These days, days Santa Fe’s international community is growing. The foreign community is diverse.
North Americans, Europeans, South Americans, and South Africans, among other nationalities, have chosen to live here.
Gardeners and wildlife lovers have begun to immigrate, and there seems to be a group of alternative health care providers; massage therapists, reiki practitioners, and osteopaths (yes plural).
People get together for regular hikes, a swim in the river, dinner parties, and an annual American Thanksgiving feast. If you are looking to include the rotary club, bridge club, or a theater group in your migratory life, you will not find that here.
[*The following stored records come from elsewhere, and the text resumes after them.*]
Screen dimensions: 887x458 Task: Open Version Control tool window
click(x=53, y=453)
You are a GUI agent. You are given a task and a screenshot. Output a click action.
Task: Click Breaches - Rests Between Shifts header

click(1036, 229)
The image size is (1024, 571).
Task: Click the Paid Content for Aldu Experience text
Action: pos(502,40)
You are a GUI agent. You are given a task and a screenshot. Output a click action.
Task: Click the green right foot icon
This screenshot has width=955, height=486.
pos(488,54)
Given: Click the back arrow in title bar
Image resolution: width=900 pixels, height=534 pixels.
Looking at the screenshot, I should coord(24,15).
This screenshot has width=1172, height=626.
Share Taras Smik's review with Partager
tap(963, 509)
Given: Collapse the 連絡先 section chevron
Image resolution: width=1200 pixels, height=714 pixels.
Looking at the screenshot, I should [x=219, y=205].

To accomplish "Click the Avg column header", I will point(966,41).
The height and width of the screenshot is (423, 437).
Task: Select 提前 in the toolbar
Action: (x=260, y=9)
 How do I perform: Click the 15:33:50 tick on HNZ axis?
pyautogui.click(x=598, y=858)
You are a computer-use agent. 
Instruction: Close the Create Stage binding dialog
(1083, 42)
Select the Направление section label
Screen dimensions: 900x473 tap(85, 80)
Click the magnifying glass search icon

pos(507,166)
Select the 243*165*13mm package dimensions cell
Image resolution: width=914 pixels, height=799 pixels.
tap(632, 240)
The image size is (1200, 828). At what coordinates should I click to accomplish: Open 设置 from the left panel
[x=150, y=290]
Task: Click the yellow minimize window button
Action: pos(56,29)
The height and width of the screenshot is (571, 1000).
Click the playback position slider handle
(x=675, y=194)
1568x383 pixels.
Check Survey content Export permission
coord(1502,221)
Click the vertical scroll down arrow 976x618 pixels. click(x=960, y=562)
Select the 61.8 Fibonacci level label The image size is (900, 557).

Though there are not many local residents who speak English, there are plenty of expats getting by on very basic Spanish. They generally have an English-speaking attorney but can use google translate for basic tasks.
It is worth mentioning that the expat community is spread out, as many people live quite isolated outside of Sant Fe Center. People stay happily busy working on their homes, in their gardens, and caring for animals.
Some foreigners have integrated into the local community, and, in general, most expats have a support system which includes local neighbors and/or trusted employees.
Culture shock goes both ways in Santa Fe, Panama. You may be taken aback by the usual Panamanian experience; mañana mentality, paperwork upon paperwork for paying US$1 at the public health clinic, but don’t be surprised if a little indigenous lady in a traditional dress is shocked by your very presence.